* INSTRUCTIONS TO FOLLOW
Using the entries that follow, collect the lines where the word "screenshot" appears.
---------- INFORMATION SHOWN
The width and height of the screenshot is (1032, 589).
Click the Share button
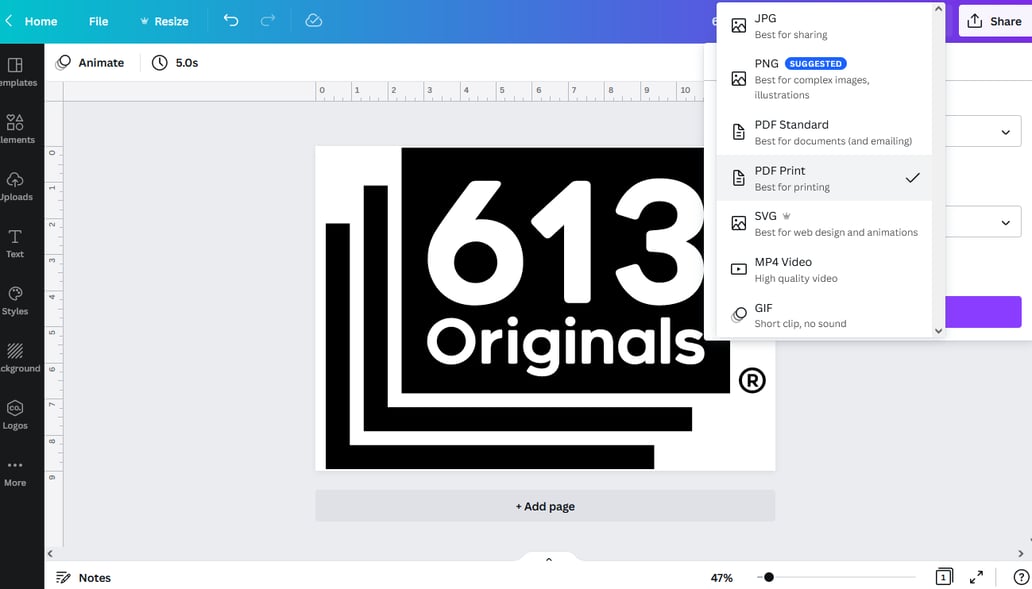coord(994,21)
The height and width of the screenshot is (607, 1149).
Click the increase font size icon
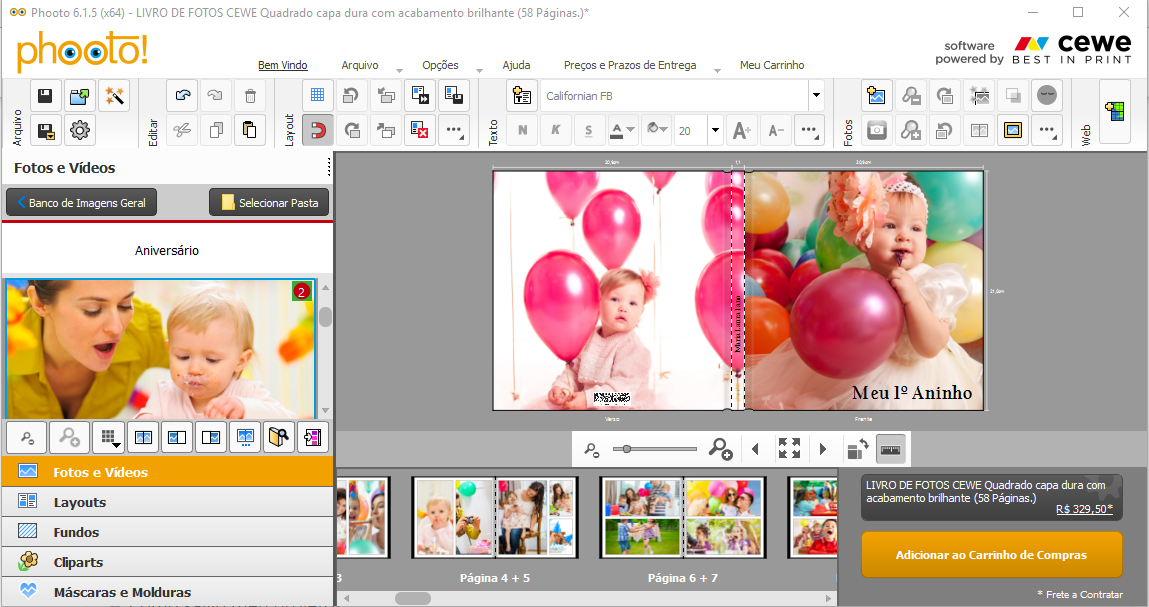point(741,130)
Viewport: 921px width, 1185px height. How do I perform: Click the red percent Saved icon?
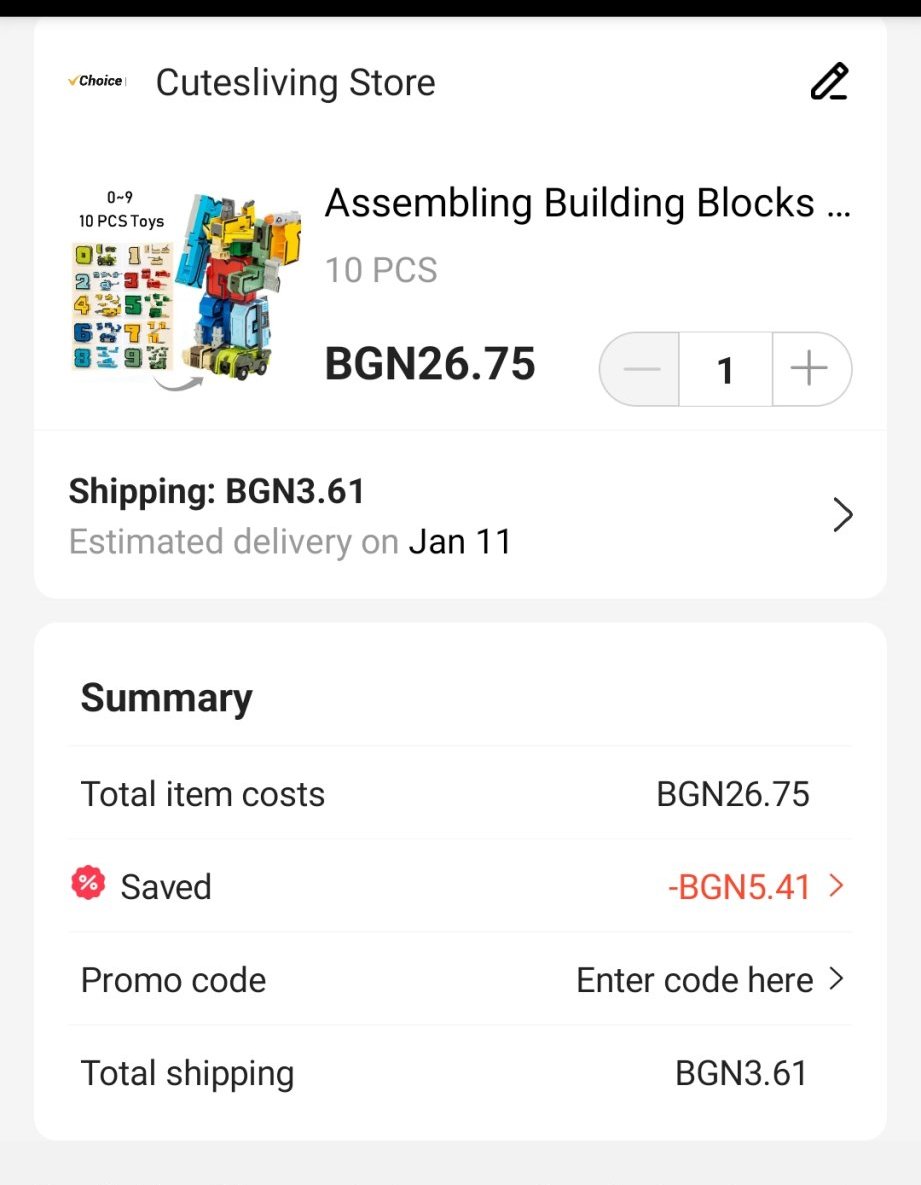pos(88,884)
--------------------
---------- INFORMATION SHOWN
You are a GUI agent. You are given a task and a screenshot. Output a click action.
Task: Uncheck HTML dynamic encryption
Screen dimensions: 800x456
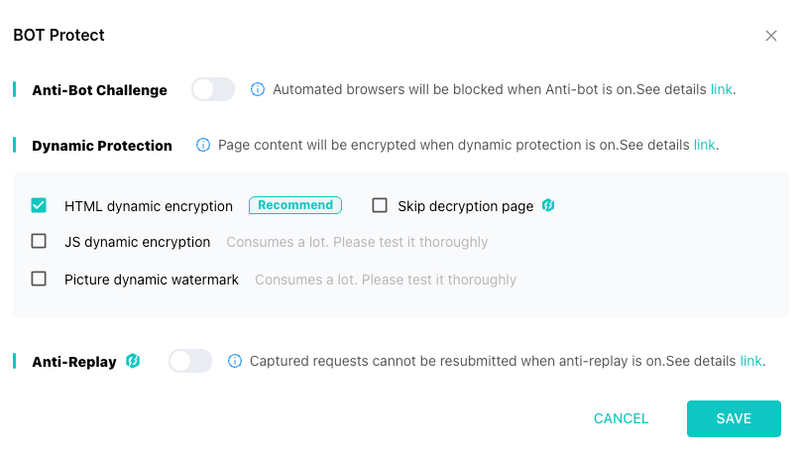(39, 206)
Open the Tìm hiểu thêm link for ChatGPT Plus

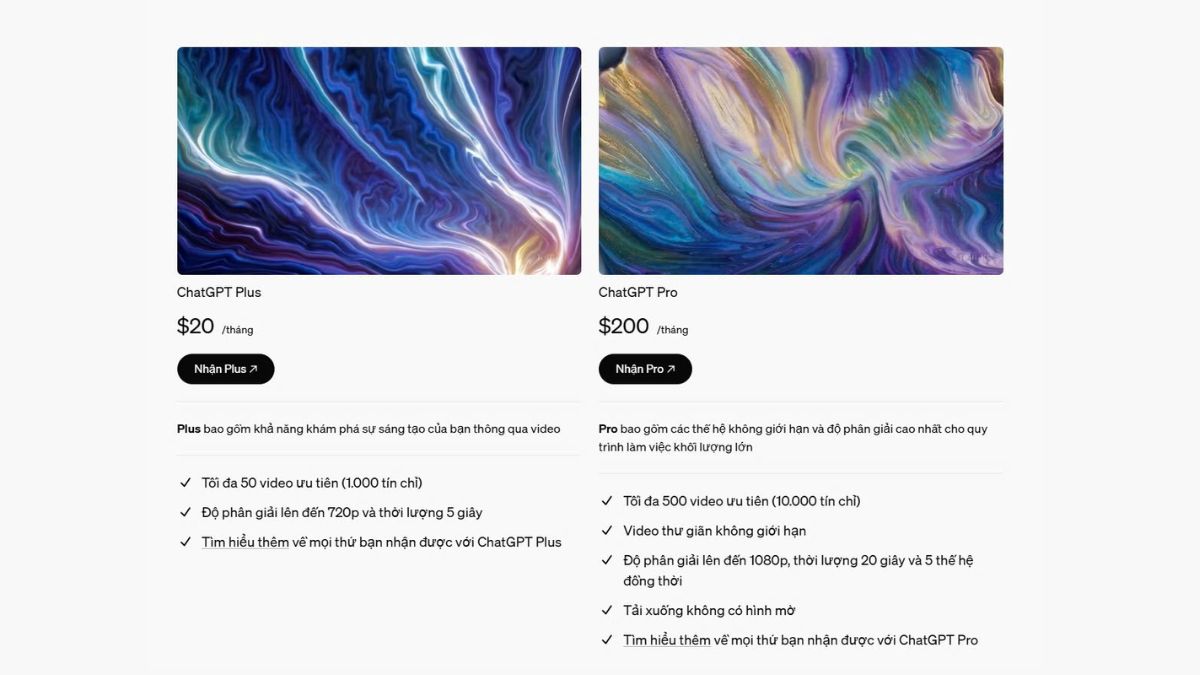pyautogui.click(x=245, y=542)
--------------------
* TASK ANSWER
The width and height of the screenshot is (1032, 589).
The height and width of the screenshot is (607, 1149).
You are a GUI agent. You are given a task and a screenshot. Output a click action.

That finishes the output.